The home of Mr. and Mrs. Bobb was blessed with a family of nine children, six sons and three daughters, namely: James, a farmer who is residing near Noble, Kansas; Mary A, the wife of John Altman, of Rice county; Frank S, who is living in Atlanta township, Rice county; Oscar David, a carpenter of Denver, Colorado; Joseph Calvin, who is employed as a salesman in that city; Charles Alfred, who is living in Oakland, California; Anna S, wife of Clark McFarland, of Miami county, Kansas; John Peter, who was a soldier in the Spanish-American war, and is also engaged in clerking in Denver, Colorado; and Ida Louise, who is now at home with her father. The greatest loss which Mr. Bobb ever sustained was in the death of his wife, which occurred June 16, 1888. She had indeed been a faithful companion and helpmate to him on life’s journey through a period of thirty-two years. She was of even temperament, always genial, never complaining, and was widely loved for her kindness of heart and mind. Her neighbors knew her for a kind and faithful friend, and to her husband and children she was a devoted wife and mother.

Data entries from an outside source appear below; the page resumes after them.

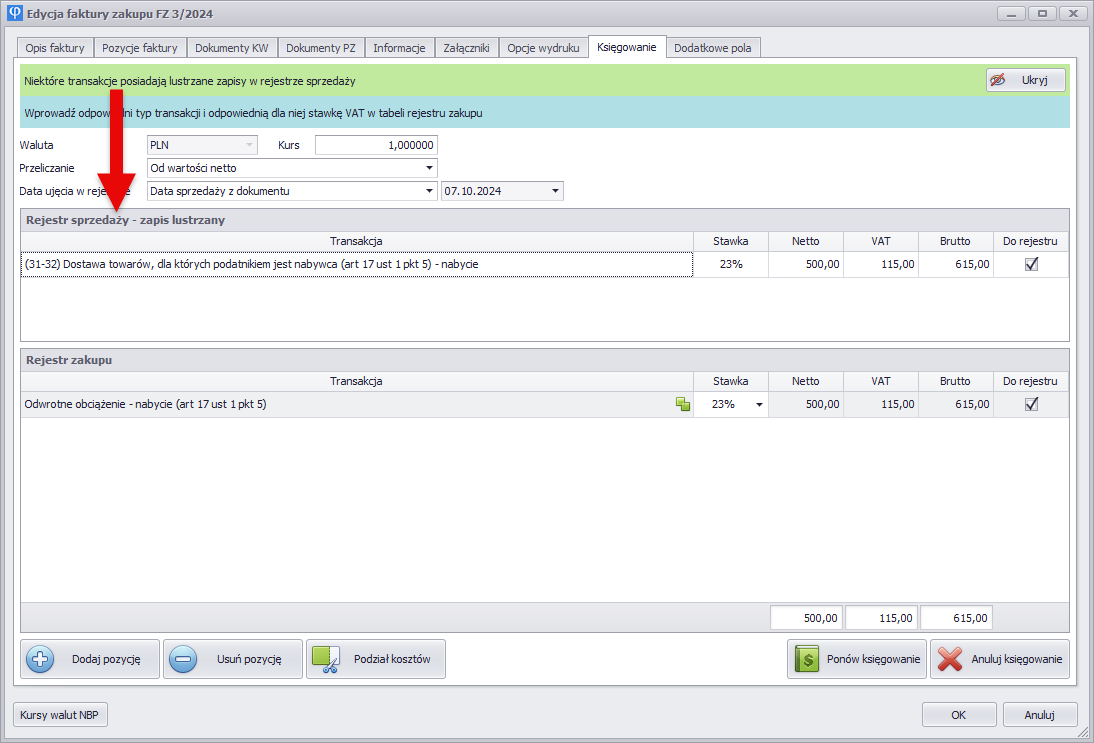Image resolution: width=1094 pixels, height=743 pixels.
Task: Open the Przeliczanie dropdown
Action: pyautogui.click(x=429, y=168)
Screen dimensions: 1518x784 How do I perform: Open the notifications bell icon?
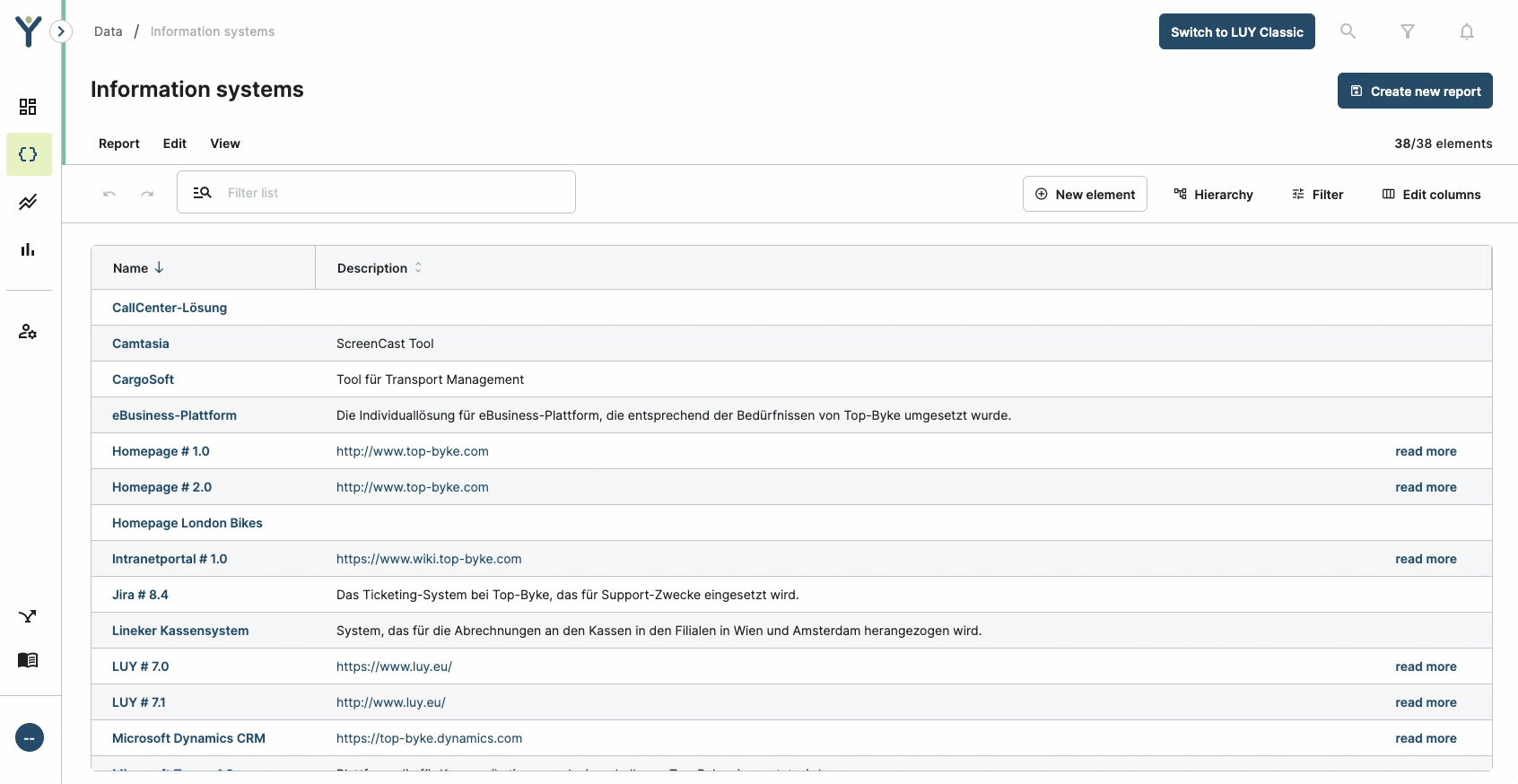[1466, 31]
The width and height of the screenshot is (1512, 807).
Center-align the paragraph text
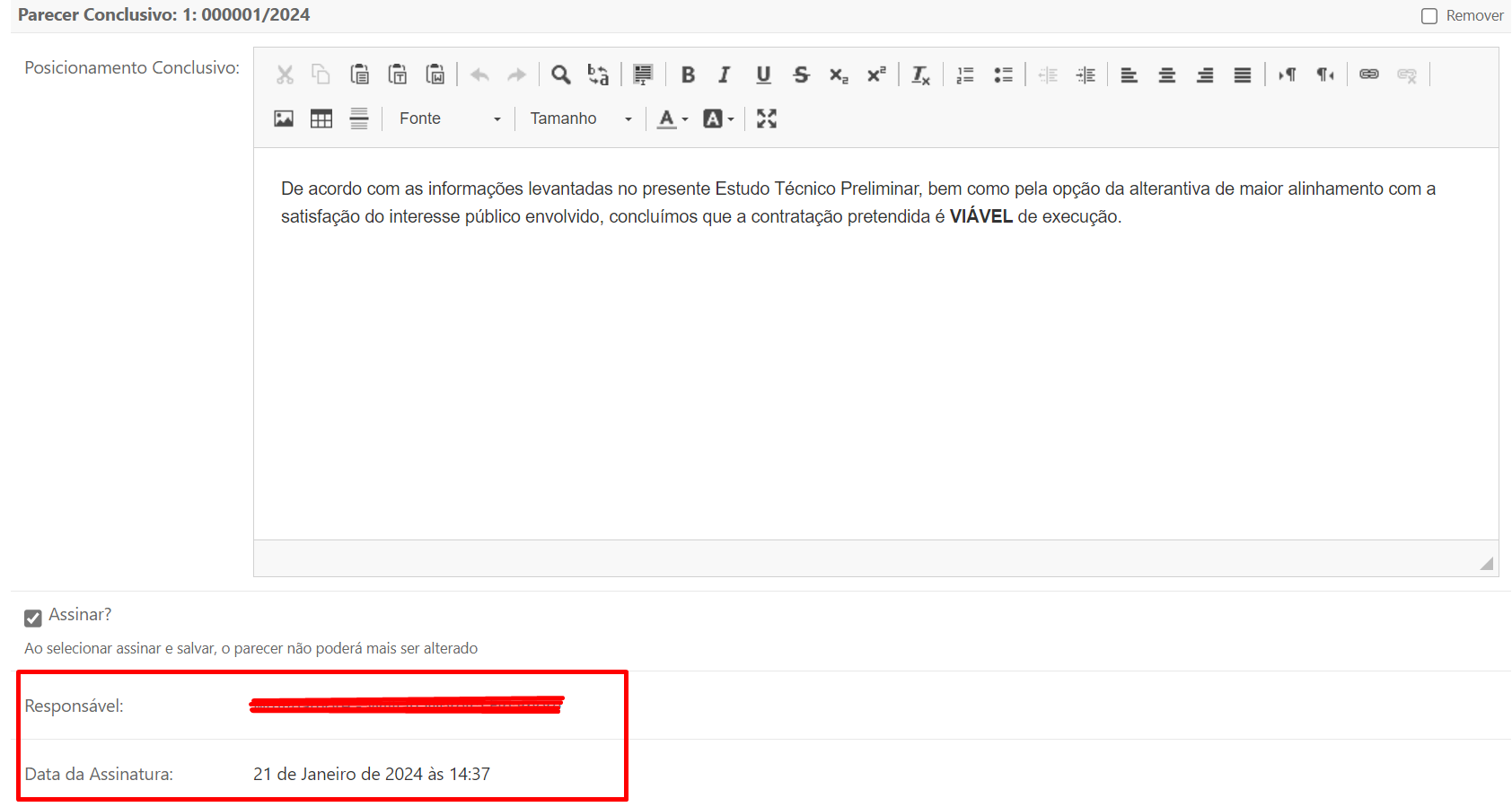tap(1166, 75)
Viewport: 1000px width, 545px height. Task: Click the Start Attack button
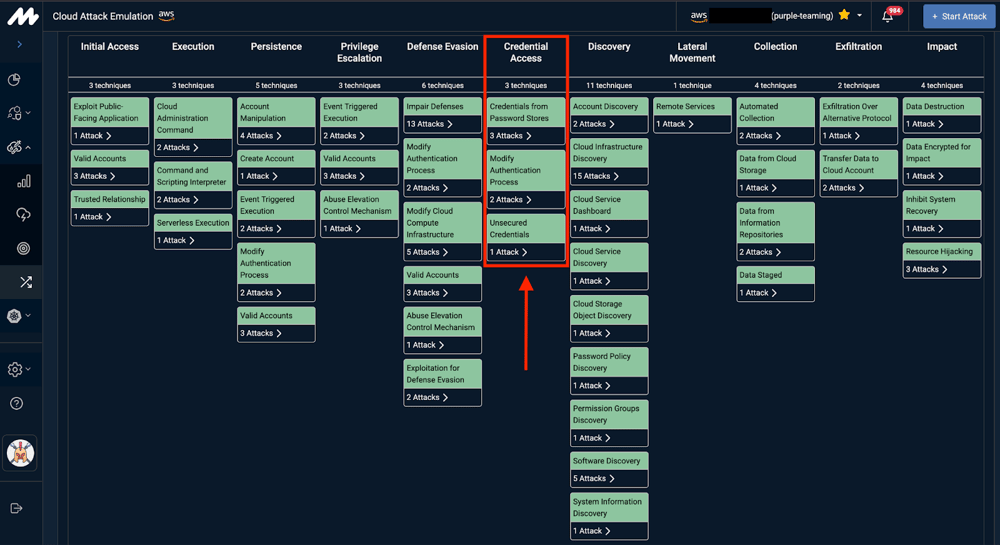[959, 16]
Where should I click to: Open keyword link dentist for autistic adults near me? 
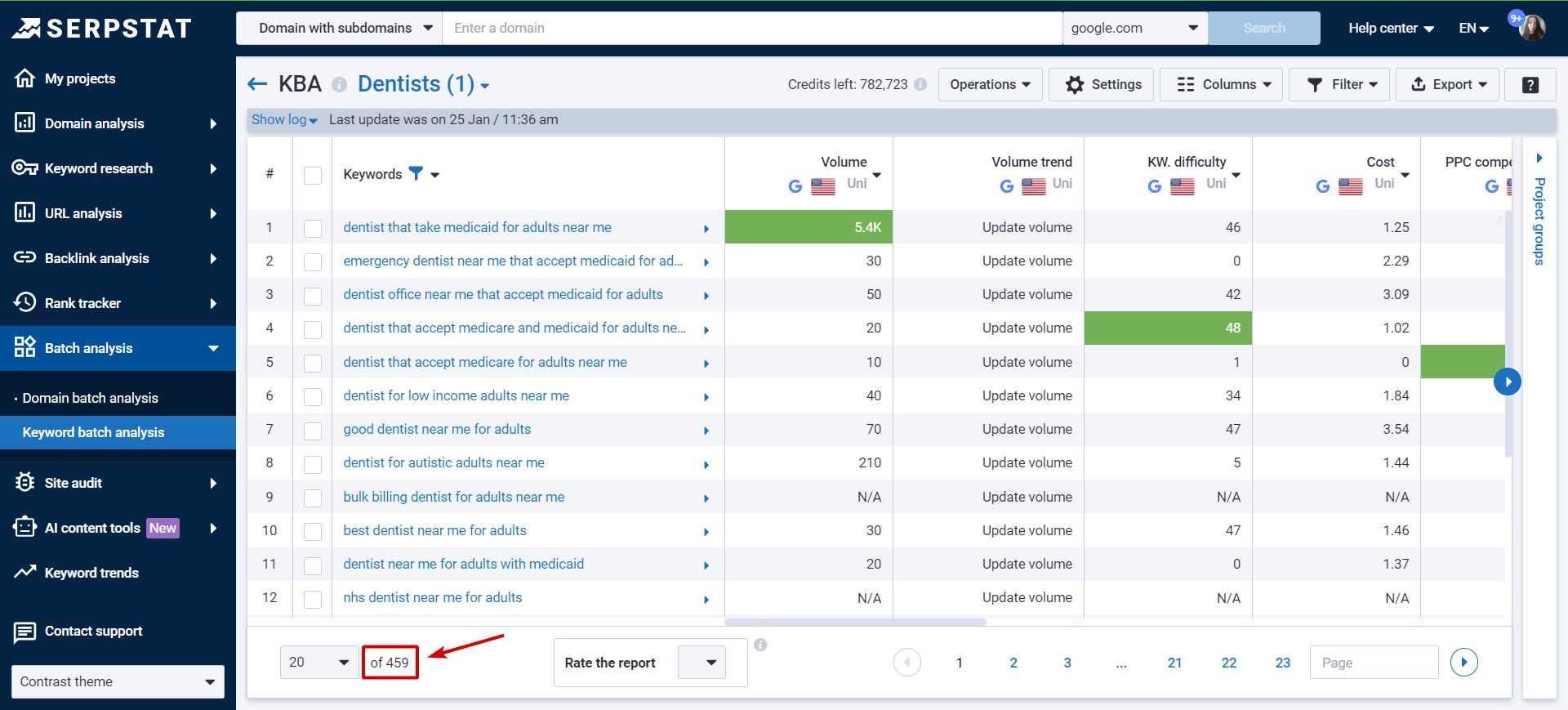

She belonged to the Lutheran church, and the principles of Christianity permeated her career.
Formerly Mr. Bobb was a supporter of Democratic principles, but is now a Populist. He has reached the psalmist’s span of three score years and ten, but possesses the vigor and appearance of a man much younger. He came to the county with limited means, but as the years have passed has acquired a handsome competence. He owes no man, has a valuable farm free from debt, and his word is as good as his bond, for in all business transactions he is found straight-forward and reliable. He possesses the sterling qualities of the sturdy pioneers who bravely faced the trials and hardships of life on the plains in order to make homes for their families and thus aided in laying the foundation for the present prosperity and progress of this portion of the state.